Ситуация со съехавшими соседями показалась мне странной. В Москве любой квадратный метр испокон веку либо используют сами, либо сдают внаем. Похоже на то, что квартиру собрались продавать. И не уверена, что с учетом интересов моего наивного до коликов в животе папани, который прожил всю жизнь под маминым крылом, ее же тираня и издеваясь над всей семьей, а после развода заделался отшельником. Я полезла в сумку, выдрала из ежедневника — несмотря на увольнение так и не смогла отделаться от привычки всюду таскать его с собой — клочок бумаги, вытащила из внутреннего кармашка «Монблан», который смотрелся посреди убогого обшарпанного стола, словно какой-нибудь сапфир в навозной куче.
— Смотри, — я разборчиво написала на листе мобильный телефон Олега, своего риелтора. — Если Анвар с Муратом, — удивительно, что за столько лет у меня из головы не выветрились имена людей, которым я продала наши с мамой комнаты, — соберутся продавать квартиру, сразу позвони этому человеку. Скажешь, что ты мой отец. Он поможет. И меня найдет — придумаем что-нибудь.
— Как это продавать? — отец заерзал на стуле, что являлось, видимо, формой протеста. — Комнаты пусть свои продают, а квартиру не дам!
— Куда ты денешься, — тяжело вздохнула я. Как же можно было всю жизнь прожить и ничего не сделать, ничего не узнать?! Инопланетянин, черт побери! — Заставят. И лучше не упирайся, а то неизвестно, какие у них методы «уговора». Продавать квартиру по частям невыгодно. Теряешь до пятидесяти процентов стоимости жилья. Понятно?
— Да, — отец совсем сник. — А зачем же ты… тогда… по частям?
— А ты мне выбора не оставил! — невольно вспомнив старые времена, я начала раздражаться. В голове всплыли все беды и унижения, которые мне пришлось тогда пережить, чтобы заработать недостающую сумму для нашей с мамой квартиры. Но по-настоящему разозлиться на жалкое подобие человека, которое сидело теперь передо мной сгорбившись и с мокрыми глазами, не удалось. — Пришлось идти на это, чтобы избавить нашу с мамой жизнь от тебя!
— Дочка, прости! — отец неожиданно как-то по-змеиному сполз со стула и упал передо мной на колени, впившись костлявыми пальцами в мои покрытые дорожной пылью ботинки.
— Что ты, — я вскочила, попыталась отодрать его от себя, поднять с грязного пола, но он не поддавался. — Папа, прекрати!
— Прости меня, доченька! — он ни за что не хотел подниматься, целуя то мои ботинки, то краешек брюк.
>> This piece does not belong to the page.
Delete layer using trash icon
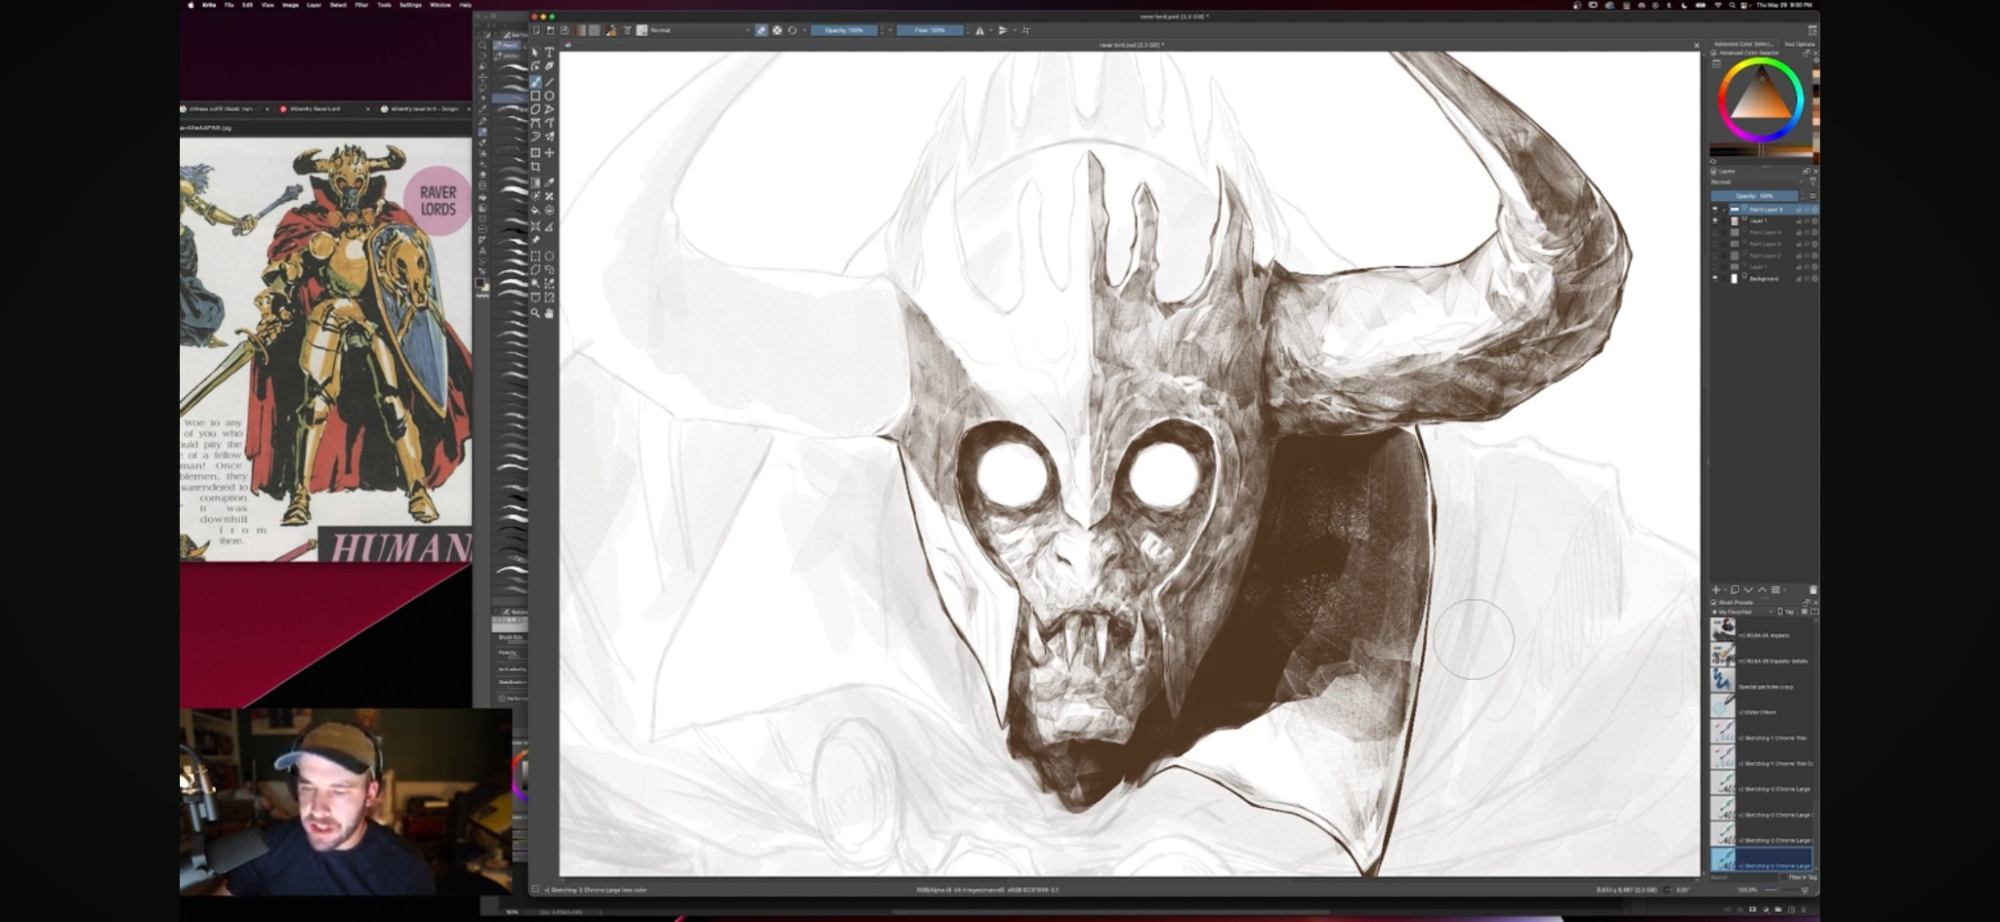Viewport: 2000px width, 922px height. pos(1812,590)
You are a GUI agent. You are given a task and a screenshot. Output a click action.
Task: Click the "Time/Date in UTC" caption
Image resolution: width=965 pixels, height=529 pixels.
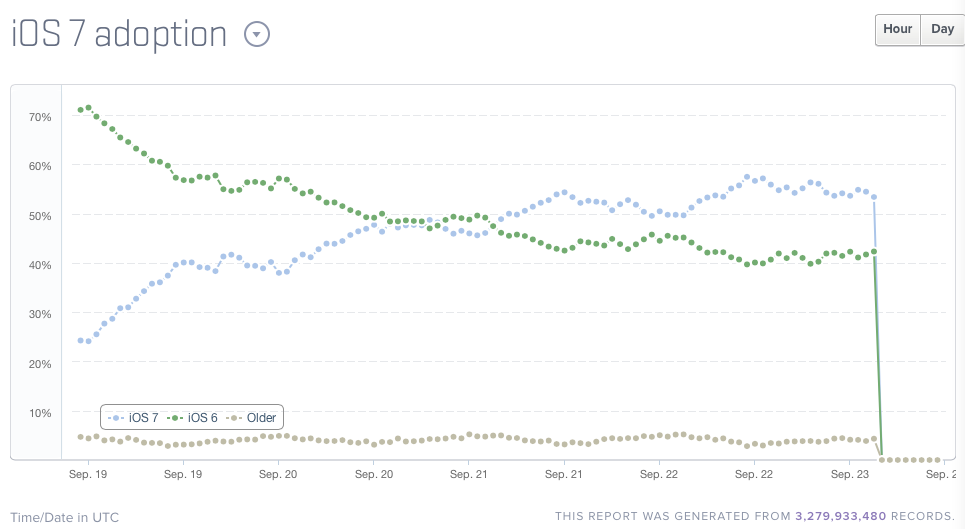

Я не могла дольше этого выдержать — слезы потекли по щекам в два ручья. Отец по-прежнему не желал вставать. И я сама, не отдавая себе отчета в своих действиях, сползла прямо на пол рядом с ним.
— Хватит, папа, хватит! — голос дрожал и срывался от слез. — Не надо. Все уже прошло. Давным-давно прошло. — Я обняла его за костлявые плечи и стала укачивать, как младенца. Он плакал и плакал. Плакал и плакал. Тяжело, безутешно. И мои слезы то и дело капали на застиранный до потери определенного цвета ворот его рубашки.
— Мать к тебе приходила? — наконец я смогла заговорить. Мы так и сидели на полу: отец, съежившись в тугой комок, я — осторожно обняв его за плечи.
— Приходила. — Он вытер кулаками глаза. Господи, ну как ребенок.
— Зачем? — хотя можно было не спрашивать — я и так уже знала.
— Стирала тут, убиралась. Денег оставляла, продуктов, — отец в последний раз всхлипнул и тяжело вздохнул. — На пенсию-то не проживешь. Мать у нас святая.
— Часто приходила? — нет, все-таки русских женщин не переделать! Только они способны на такое самопожертвование. На необъяснимые поступки ради никчемных мужчин.
— Нет, — он снова вздохнул. — Раз в полгода. Очень она боялась, что ты узнаешь.
— И правильно делала, что боялась. — Я поднялась с пола, увлекая за собой отца.
Спроси меня кто-нибудь сейчас, что произошло, почему мы с ним сидели в обнимку на полу, я бы уже не смогла объяснить. Наверное, какое-то минутное затмение, помешательство или запоздалый зов крови. Но все прошло, растаяло, как мне показалось, безо всякого следа. Или нет?